To retire, baby boomer business owners in their 50s and 60s need to cash out, replace their income and not outlive their money in retirement. Owners need a plan to unlock their largest asset, their business, trapped in their illiquid business amounting to over 70 percent of their wealth. The key is to figure out the number needed from the business, and exit without being clobbered by taxes that can consume 0-50 percent of their harvest.
Time is your best friend in this process as the plan is only the beginning. Time gives you the liberty of tapping into tax efficient methods of growing your savings with Uncle Sam’s help. This savings reduces the number needed from the company to achieve your retirement goal.
During the last several years of dealing with business owners and assisting with their planning, Beacon has been witness to several recurring observations. Many of these observations occurred throughout the country and were evident in businesses ranging from $4 million to more than $90 million dollars in revenue:
- Advisers must invest the time to truly understand an owner’s goals and motivations in order to truly support their client’s chosen exiting path.
- Most owners have more than 70 percent of their wealth trapped inside their business.
- Most owners are not emotionally ready to exit their business and continually mention their exit date as “five” years.
- Many owners’ income needs are relevant to the size of their business, and most have not saved enough, no matter how much they make.
- Beacon constantly finds mistakes with buy-sell agreements and the coordination of financial, legal and insurance documents, which lands the owner, spouse or business with unintended consequences and tax obligations. Many are underfunded.
- Planning an exit can take three to six months of preparation, but the execution can take one to three years.
- Owners mistakenly think they can just plan their exit a few years from their target exit date. Those who plan early and get their business ready for the transition will achieve greater success. Time is your best friend for saving, succession and execution when the plan is set in motion earlier rather than later.
- Most owners have not prepared the next generation for the transfer and leadership.
- Timing and effective tax and financial planning will provide business owners with the greatest leverage in meeting their financial goals while minimizing the fear of outliving their money.
Consider these statistics:
“At any given time, 40 percent of U.S. businesses are facing the transfer of ownership issue. The primary cause for failure … is the lack of planning.”
–Small Business Administration
“Seventy-five percent of the typical business owner’s net worth is tied up in their company. Only 22 percent of those owners have reported doing any succession planning.”
– Price Waterhouse Coopers
Owners need to understand that exit planning does not simply revolve around the transaction of monetizing the business value that is trapped in a business. Exit planning should start much sooner by implementing annual tax-saving strategies to maximize your savings outside the business and protecting this valuable asset from creditors/predators, key employee departures and other nuisances that can detract value from your wealth.
This short article focuses on several recent problems we encountered with our clients and the “nontraditional” tools that we recommended to provide the solutions to those problems while getting our owner clients closer to reducing the value gap and making them less dependent on the business value for their post-exit lifestyle.
What Do I Do with $300,000 Before Year End?

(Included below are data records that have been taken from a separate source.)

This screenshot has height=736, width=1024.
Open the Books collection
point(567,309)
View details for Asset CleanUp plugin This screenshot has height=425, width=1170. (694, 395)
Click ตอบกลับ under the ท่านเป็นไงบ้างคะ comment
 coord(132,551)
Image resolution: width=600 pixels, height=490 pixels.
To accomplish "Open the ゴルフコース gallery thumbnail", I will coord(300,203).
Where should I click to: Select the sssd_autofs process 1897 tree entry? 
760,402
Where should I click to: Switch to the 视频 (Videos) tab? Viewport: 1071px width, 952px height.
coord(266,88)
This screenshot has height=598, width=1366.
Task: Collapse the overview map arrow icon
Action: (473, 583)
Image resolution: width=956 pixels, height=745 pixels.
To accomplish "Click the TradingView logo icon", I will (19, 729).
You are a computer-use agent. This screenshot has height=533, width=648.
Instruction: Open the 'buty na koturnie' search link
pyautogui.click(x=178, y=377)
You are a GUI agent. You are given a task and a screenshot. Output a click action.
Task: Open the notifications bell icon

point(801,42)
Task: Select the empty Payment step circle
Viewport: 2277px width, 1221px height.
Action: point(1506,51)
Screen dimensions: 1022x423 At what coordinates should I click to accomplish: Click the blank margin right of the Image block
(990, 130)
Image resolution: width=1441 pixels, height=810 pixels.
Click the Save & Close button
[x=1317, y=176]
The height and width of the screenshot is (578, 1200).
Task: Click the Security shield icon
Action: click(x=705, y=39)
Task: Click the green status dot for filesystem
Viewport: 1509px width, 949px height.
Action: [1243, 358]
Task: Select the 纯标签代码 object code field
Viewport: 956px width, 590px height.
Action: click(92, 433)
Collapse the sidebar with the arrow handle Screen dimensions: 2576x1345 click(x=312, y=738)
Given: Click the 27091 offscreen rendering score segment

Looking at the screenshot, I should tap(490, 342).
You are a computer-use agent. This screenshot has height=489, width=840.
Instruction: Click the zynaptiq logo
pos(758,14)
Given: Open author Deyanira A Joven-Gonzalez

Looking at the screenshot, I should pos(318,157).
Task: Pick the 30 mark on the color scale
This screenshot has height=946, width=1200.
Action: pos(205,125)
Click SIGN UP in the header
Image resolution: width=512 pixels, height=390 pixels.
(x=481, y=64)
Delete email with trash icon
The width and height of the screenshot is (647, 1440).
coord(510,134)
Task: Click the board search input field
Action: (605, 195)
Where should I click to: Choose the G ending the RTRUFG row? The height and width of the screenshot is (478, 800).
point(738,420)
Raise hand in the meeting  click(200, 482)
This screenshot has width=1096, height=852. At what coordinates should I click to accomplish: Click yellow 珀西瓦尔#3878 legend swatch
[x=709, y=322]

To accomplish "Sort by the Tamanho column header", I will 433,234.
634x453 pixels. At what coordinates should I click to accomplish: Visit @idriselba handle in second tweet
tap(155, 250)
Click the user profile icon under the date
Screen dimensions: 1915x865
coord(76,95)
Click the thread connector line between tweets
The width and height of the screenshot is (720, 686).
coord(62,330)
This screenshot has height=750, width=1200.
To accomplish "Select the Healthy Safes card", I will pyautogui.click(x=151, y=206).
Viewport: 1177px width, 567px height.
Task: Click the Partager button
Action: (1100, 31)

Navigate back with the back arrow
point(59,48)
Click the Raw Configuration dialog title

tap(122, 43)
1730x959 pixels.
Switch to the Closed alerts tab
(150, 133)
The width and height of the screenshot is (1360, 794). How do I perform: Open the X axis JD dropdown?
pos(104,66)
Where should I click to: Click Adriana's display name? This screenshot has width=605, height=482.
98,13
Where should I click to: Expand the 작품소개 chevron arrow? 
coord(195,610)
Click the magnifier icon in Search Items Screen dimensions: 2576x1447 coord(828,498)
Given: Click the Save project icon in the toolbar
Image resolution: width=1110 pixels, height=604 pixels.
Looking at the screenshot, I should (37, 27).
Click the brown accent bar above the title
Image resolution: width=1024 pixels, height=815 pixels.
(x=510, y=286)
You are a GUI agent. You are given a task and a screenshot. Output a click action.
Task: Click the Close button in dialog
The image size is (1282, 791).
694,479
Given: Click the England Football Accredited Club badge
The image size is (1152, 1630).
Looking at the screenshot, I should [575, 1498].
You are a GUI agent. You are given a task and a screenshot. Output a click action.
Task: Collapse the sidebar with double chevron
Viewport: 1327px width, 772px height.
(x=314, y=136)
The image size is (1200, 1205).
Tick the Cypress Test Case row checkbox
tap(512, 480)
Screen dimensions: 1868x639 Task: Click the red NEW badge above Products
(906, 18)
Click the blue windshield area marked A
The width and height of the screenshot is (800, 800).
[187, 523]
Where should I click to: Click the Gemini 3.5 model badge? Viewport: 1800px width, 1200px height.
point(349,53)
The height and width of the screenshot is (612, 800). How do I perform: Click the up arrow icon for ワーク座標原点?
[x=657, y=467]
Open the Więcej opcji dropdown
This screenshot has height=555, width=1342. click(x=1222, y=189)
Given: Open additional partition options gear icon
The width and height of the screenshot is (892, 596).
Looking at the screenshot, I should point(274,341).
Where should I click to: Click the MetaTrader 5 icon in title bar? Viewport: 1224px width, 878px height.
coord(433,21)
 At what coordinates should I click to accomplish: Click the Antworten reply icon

We met for dinner the evening before presenting our final version of an exit plan to the owner of a $3 million dollar business. He shared that he was having a great year and would have to cut the government a check for approximately $300,000. We asked this owner a few questions about his business and some of the benefits that the company provided. After several minutes of discussions, we were able to provide this owner with a solution that would provide him with a several hundred thousand dollar deduction that would allow him to keep in excess of 90 percent of the deduction and reduce the tax obligation by approximately 75 percent.
Are you saying I can expense $1.2 million today, not get taxed on it and eventually be taxed at capital gains rates? We delivered an exit plan to another owner of a company valued at $14 million. After our meeting, he was overwhelmed by the potential capital gain tax exposure he and his company were facing upon execution of the transition. Beacon was able to provide a resolution to this tax issue with a tool that eliminated all of the capital gain and, therefore, eliminated the capital gain tax.
We then initiated another tool for increased savings outside the company on a tax-efficient basis. The strategy provided the owner with many benefits: It protected the liquid wealth from lawsuits, reduced the estate tax exposure and artificially reduced the value of the company so the successors could buy in at a reduced rate.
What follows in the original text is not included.